I won't say the name, but here is screenshot of their requirements.


----------



## Pig Vomit (Oct 7, 2015)

It's not just newbies that have this happen. I have like 3300 rides and had a 4.86 and a single one star put me down to 4.85. I've gotten 20 5 stars in a row since then and its still at 4.85. Its really hard to make up even one tenth of a percentage point.


----------



## Skorpio (Oct 17, 2017)

Get over 2,000 trips. Low rating will not affect you.
Also I'm good at guessing which pax gave me low rating because 99% of pax are nice. The bad apple is easy to see.

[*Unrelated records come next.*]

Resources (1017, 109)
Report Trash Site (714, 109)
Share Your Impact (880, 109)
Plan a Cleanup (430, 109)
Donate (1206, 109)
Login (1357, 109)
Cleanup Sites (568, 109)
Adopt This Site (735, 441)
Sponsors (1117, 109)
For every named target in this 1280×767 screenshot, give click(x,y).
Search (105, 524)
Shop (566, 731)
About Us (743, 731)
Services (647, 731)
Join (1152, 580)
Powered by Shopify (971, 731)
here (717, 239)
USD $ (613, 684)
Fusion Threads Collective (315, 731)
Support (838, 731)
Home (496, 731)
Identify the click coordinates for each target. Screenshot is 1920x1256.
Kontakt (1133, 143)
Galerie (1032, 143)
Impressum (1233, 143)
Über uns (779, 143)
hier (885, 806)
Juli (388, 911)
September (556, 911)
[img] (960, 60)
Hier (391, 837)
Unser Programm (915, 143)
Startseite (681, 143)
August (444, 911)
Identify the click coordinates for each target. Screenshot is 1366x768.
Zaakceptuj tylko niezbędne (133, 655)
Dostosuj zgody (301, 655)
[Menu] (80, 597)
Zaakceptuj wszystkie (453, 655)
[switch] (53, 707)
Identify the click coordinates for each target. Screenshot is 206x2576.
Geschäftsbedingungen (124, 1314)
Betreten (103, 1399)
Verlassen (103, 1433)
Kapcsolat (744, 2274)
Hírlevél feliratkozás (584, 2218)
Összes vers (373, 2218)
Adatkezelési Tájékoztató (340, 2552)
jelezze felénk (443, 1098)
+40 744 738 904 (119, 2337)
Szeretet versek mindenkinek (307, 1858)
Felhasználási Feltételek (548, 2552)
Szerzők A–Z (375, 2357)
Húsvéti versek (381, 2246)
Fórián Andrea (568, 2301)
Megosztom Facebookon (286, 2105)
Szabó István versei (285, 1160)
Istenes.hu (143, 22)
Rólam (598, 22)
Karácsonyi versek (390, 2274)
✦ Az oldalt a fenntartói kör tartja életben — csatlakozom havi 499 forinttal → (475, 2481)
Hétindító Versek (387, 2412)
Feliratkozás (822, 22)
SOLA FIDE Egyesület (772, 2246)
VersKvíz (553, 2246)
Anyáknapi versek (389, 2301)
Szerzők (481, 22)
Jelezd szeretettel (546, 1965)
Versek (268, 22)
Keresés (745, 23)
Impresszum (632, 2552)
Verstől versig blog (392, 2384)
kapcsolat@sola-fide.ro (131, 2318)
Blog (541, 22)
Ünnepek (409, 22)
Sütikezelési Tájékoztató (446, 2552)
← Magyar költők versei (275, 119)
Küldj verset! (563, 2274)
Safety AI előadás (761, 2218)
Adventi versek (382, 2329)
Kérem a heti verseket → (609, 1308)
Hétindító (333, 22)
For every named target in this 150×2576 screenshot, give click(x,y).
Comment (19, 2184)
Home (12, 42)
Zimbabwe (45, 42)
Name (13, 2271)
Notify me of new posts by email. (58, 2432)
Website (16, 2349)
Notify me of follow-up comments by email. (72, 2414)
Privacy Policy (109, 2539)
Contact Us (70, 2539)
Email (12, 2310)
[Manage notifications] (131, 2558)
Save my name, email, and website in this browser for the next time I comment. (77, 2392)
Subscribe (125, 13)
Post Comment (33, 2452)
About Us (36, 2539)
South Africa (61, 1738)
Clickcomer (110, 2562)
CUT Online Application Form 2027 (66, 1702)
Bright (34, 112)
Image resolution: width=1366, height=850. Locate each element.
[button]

I report them for rudeness.


----------



## Ardery (May 26, 2017)

dirtylee said:


> Can you show me the atm that let's you get cash for ratings?
> 
> Oh wait, they don't fraCKING matter.


I inserted my five star atm card. it threw my card back at me with a subway token, and said "your funds are now overdrawn"


----------



## Chris Verdi (Nov 7, 2017)

AuxCordBoston said:


> When a pax smells like pot I end the ride. I go into airplane mode and tell pax there was an app issue. I ask them to request me as their driver again and they get someone else since I'm in airplane mode. Then they leave.


I love you dude.


----------



## moJohoJo (Feb 19, 2017)

Chris Verdi said:


> I love you dude.


Chris is a gay homosexual . Careful, don't drop anything near Chris if it causes you to bend over .


----------